Once enacted, SB140 will significantly impact existing statutes governing tax preferences by introducing automatic expiration clauses and review requirements for tax preferences established after September 1, 2014. This requires all new tax incentives to have a defined lifespan unless a legislative body decides otherwise through further action. The bill emphasizes the importance of assessing the benefits of tax preferences against their costs, particularly how they influence economic development and public funding.

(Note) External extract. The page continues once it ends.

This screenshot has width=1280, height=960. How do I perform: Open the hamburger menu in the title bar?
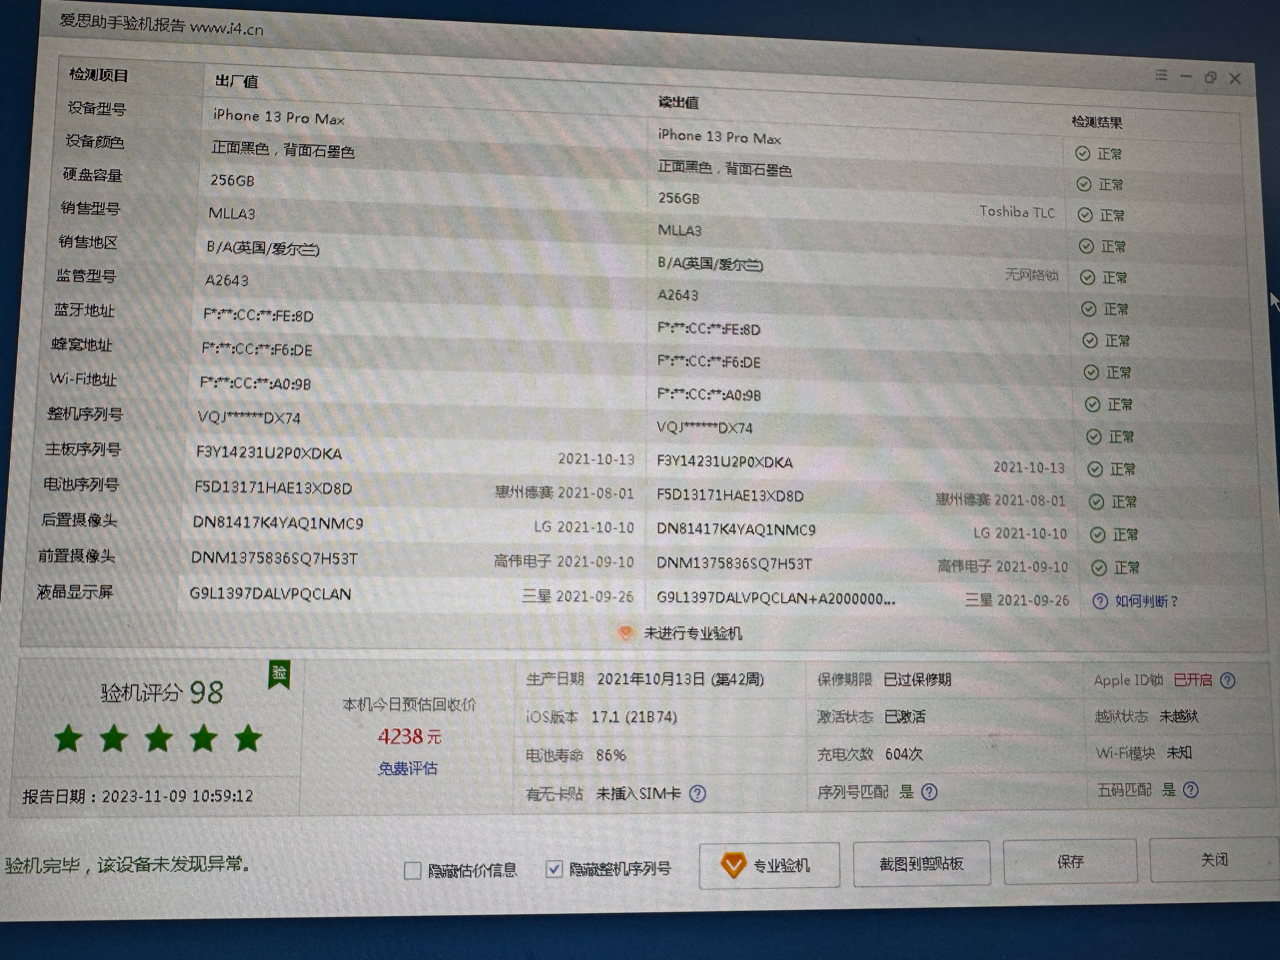click(1161, 75)
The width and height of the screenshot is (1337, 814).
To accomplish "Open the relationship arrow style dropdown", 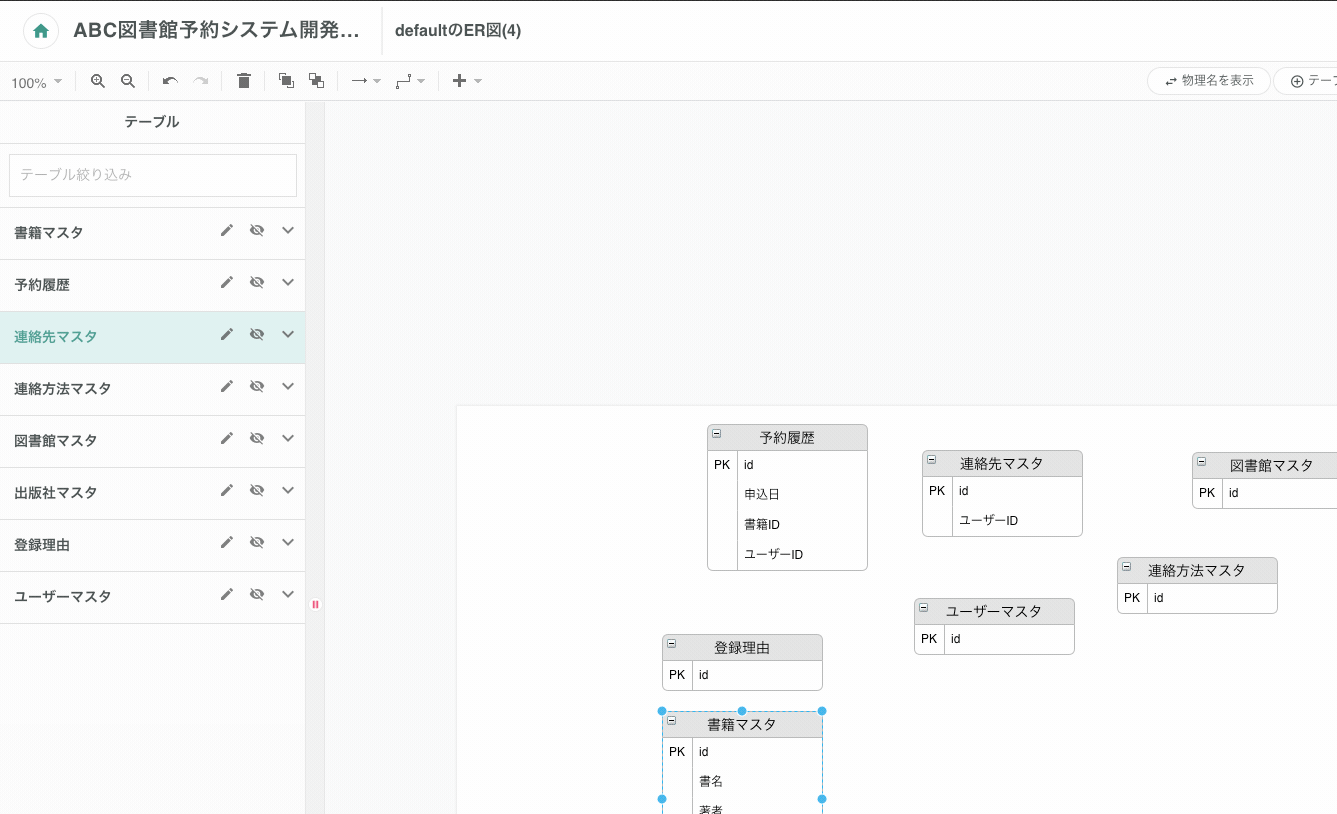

SB140 introduces regulations regarding the periodic review and expiration dates of state and local tax preferences in Texas. By establishing a framework under which these tax preferences will be reviewed every six years, the bill aims to ensure that any benefits provided to taxpayers through credits, exemptions, or discounts are justified and remain relevant to the state's fiscal objectives. The Comptroller of Public Accounts is tasked with developing a review schedule and allowing public input on this schedule, promoting transparency and accountability in the process.
The discussions around SB140 reflected a general sentiment towards promoting fiscal responsibility and effective governance. Supporters of the bill praised it as a proactive measure that could help fine-tune Texas's approach to taxation, ensuring that the state's revenue is used efficiently. Conversely, some opponents expressed concern over the potential impact of automatic expirations on businesses reliant on these tax advantages, fearing that it could lead to instability in tax policy.
Notable points of contention included the balance between promoting economic development through tax incentives and the need for accountability concerning their efficacy. Critics were particularly worried about the complexities introduced by needing legislative action for the renewal of tax preferences, which might lead to inconsistent economic signaling to businesses. The challenge remains to effectively communicate the benefits of such revisions while protecting the state's economic interests and promoting equitable taxation.